With significant oil and gas reserves, Africa is expected to see a significant divestment of legacy oil and gas assets, as more energy companies pledge net-zero ambitions.
Security, regulatory risk
The company has already sold a handful of its onshore oil blocks over the past 10 years, citing the need to cut risk due to community unrest and continued sabotage attacks on its oil installations. These blocks had been snapped up by Nigerian indigenous operators including Seplat Petroleum, Aiteo E&P, First Hydrocarbons and NPDC.
Local analysts said apart from the associated risk of unrest and insecurity in the Niger Delta, the failure of the Nigerian government to pass into law the landmark energy legislation -- the Petroleum Industry Bill (PIB) -- was also a key factor pushing Shell away from the country.
"These onshore blocks in question are owned jointly with NNPC, and with uncertainty still hovering on the terms and conditions that Shell will continue to operate the fields, it is no surprising the company has decided to take a walk," energy analyst Abiodun Adesanya said.
This key legislation, which is meant to completely overhaul the Nigerian oil industry and provide new fiscal incentives to producers, has been in the works for more than a decade.
Hopes were raised that the PIB would be passed by the parliament by the first quarter of 2021, but this did not materialize.
Sylva said the executive arm of the government was in talks with lawmakers to ensure the passage of the PIB by June this year.
On May 18, Nigerian Vice President Yemi Osinbajo said the PIB was in its third reading, or final stages, after which it would be passed.
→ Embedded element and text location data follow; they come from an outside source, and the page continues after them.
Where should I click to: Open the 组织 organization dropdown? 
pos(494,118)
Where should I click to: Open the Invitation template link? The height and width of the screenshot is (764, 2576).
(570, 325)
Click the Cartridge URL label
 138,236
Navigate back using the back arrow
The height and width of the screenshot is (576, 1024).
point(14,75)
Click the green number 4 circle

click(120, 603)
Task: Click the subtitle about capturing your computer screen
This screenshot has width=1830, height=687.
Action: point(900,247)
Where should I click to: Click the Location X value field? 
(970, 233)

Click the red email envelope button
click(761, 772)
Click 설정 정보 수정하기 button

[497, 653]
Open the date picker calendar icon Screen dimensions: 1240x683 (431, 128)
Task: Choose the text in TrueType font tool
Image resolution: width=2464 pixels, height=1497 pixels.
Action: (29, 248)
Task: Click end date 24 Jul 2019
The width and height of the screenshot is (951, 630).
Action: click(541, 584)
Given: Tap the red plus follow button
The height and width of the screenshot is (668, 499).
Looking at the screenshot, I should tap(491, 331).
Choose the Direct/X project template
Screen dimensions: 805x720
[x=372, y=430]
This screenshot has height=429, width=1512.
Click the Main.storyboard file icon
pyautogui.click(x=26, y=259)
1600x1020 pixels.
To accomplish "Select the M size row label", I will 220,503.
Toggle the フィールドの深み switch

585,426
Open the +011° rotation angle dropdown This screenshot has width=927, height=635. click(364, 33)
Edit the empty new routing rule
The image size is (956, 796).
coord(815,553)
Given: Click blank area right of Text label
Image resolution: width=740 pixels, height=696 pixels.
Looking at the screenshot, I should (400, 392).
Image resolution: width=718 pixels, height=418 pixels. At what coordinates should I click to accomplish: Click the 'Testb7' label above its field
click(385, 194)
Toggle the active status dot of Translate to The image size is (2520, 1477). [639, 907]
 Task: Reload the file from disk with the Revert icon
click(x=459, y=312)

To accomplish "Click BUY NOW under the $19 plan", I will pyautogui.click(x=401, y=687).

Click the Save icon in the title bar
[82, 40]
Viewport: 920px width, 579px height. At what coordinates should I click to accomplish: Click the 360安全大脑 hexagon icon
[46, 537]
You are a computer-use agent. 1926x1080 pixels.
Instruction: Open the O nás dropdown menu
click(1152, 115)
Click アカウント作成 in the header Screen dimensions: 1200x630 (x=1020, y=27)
"We are trying to make our oil and gas industry more competitive," he said at the Columbia Global Energy Summit,
Nigeria, Africa's largest oil producer, has seen its output fall sharply since early 2020 due to the oil price crash amid the coronavirus pandemic and as it came under pressure to adhere to OPEC+ output cuts.
Nigerian crude oil and condensate production averaged as low as 1.65 million b/d for the first four months of this year, compared with 1.75 million b/d and 1.90 million b/d in 2020 and 2019, respectively, according to S&P Global Platts estimates.
The OPEC member is also very keen to grow its gas resources as oil export revenues continue to taper.